In my 40th week of pregnancy I went into natural labour (something I was very happy about as my daughter had to be induced) and we happily rushed to the delivery room the morning of 2 February. I will not be going into too much detail about what happened to me but that morning I lost my perfect baby boy (weighing 4.3kg and measuring 54cm) in a matter of seconds due to a massive placental abruption and also almost didn’t make it due to massive blood lost on my side.
I spent the next two weeks in a complete haze of heartbreak completely forgetting about Denise and her birth until she contacted me for her shoot. She wanted to know how my son was doing and if I was up to doing her shoot (as she had gone over her due date, and her son Dennis was now the perfect age to be photographed *within the first 10 days of being born*). It felt so surreal having to break the news to Denise and for some reason I didn’t tell her that I would be unable to photograph her son due to the pain of losing my own. I told her that I was still recovering from my emergency c-section and that I would only be able to do the shoot at the end of the month (making Dennis quite a bit older than the usual newborn for a shoot). I once again assured her that she was more than welcome to ask another photographer but she insisted that they would like to wait for me…

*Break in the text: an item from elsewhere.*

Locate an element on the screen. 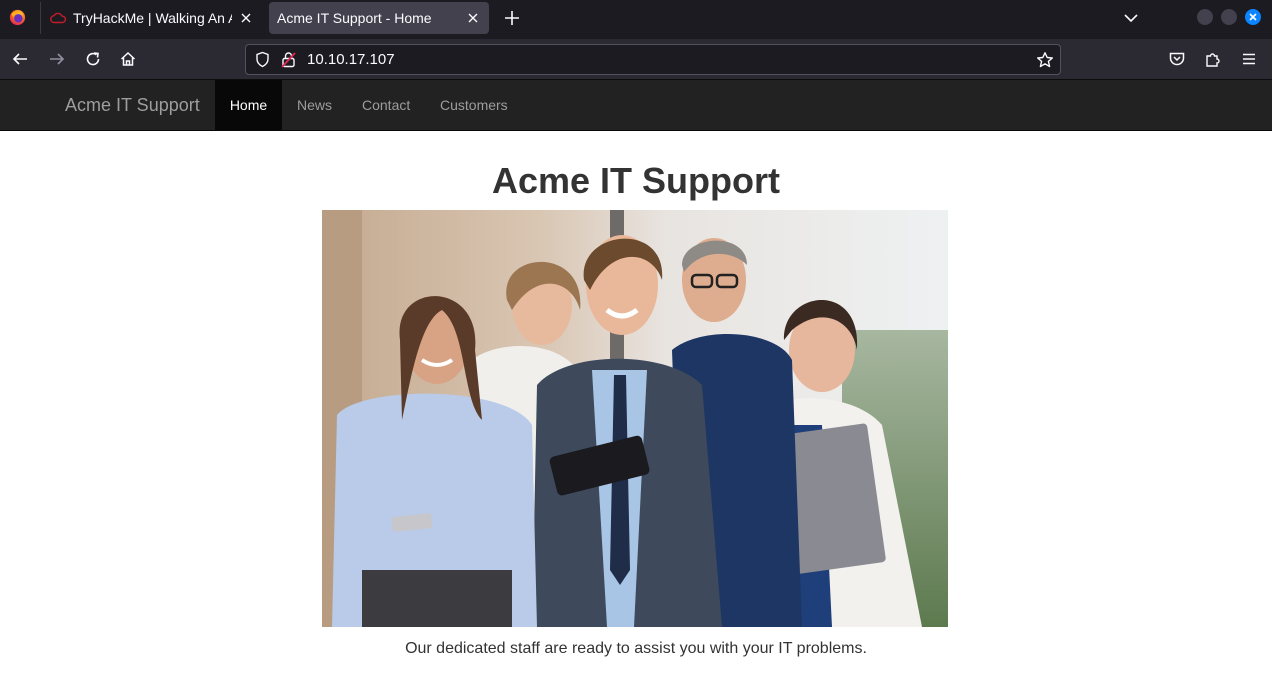  maximize-window-button is located at coordinates (1229, 17).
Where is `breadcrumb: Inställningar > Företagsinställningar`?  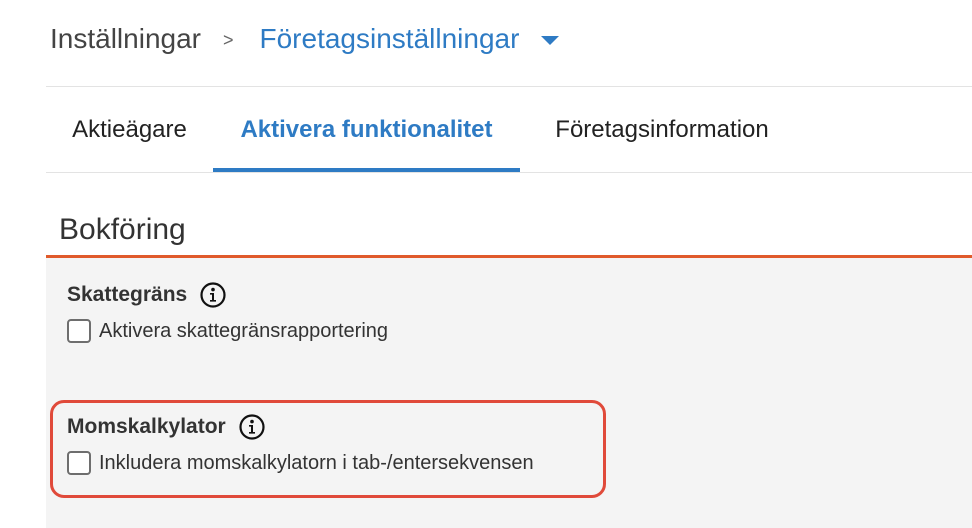 breadcrumb: Inställningar > Företagsinställningar is located at coordinates (305, 39).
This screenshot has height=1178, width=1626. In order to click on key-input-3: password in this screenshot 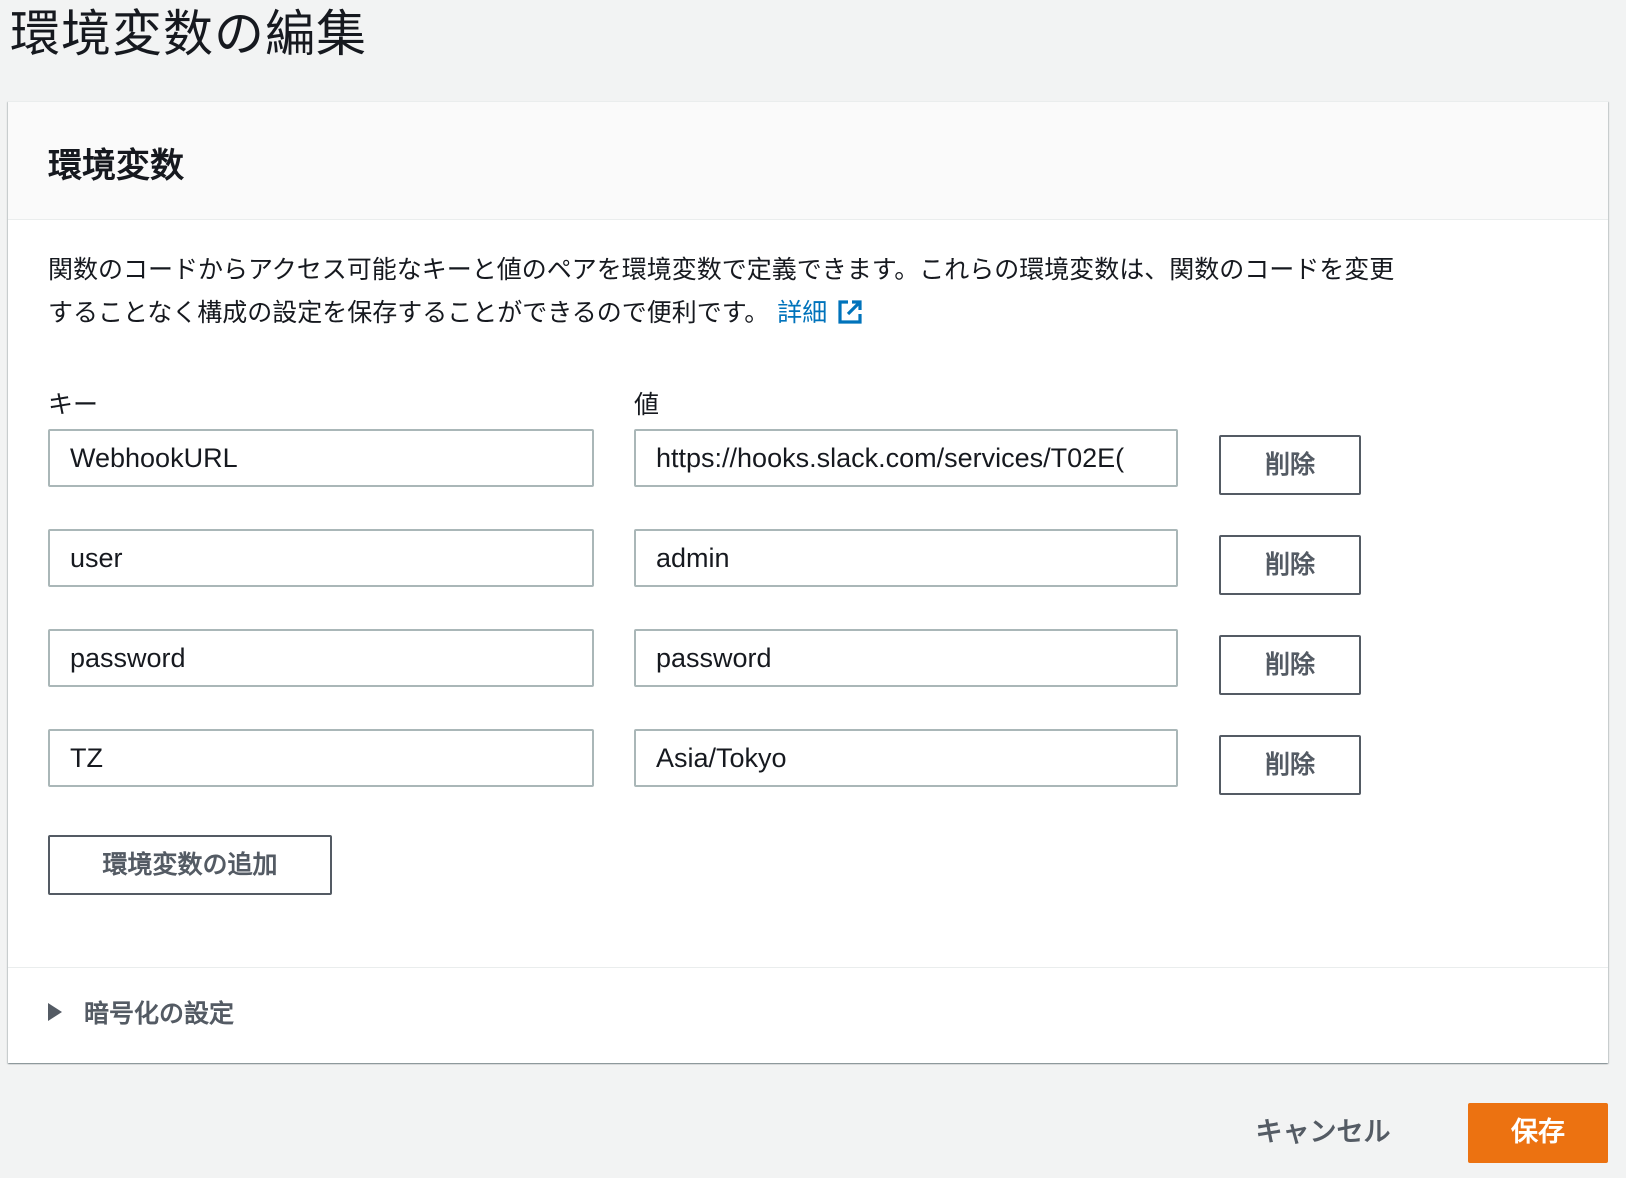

After losing my son, Christian, the “dominee” told me that nowhere in the Bible does it say that everything happens for a reason (as this was obviously something I was struggling with a lot). She said that this is something we have all adopted to make ourselves feel better about life and the bad things that happens. This message from her meant so much to me and is something that I still hold on to dearly when I think of my massive loss. With Dennis’ shoot though I once again went back to the thought in the back of my head that everything happens for a reason:) Everyone told me that I was crazy for even thinking about doing this shoot so soon after losing my own son but for some reason I just thought that if Denise still wanted to book me under the circumstances then it was a “sign” that I should do it.
I was soooo calm and relaxed during the shoot and even though it felt incredibly surreal holding a baby boy that was almost the exact age as mine would have been, I didn’t mind at all during the shoot. Dennis however had a completely different plan in mind and made me work quite a bit that day:) Sleep was not something he wanted to do at all and posing in cute little props was not his idea of fun. At the end of the shoot I told Denise and Lombard that I would like to come back to their house in a week’s time to take a few more shots to add to their collection.
I visited them in their beautiful, cosy nursery a week later but Dennis was still not too impressed with me and my camera:) Usually this would rattle most newborn photographers as we ideally like to get the perfect, posed newborn shots for our clients but “for some reason” this shoot suited the situation so much more and came out so much more beautiful than any posed shoot I have done before. Dennis being awake and a little “difficult” was exactly what I needed to make me feel at home, calm and and able to do my best for their shoot. I loved the realness of him and his mom in their cosy, nursery space.
Denise and Lombard thank you for trusting me even though you knew what I was going through and still wanting only me to do your newborn shoot. I hope you cherish these images as much as I do.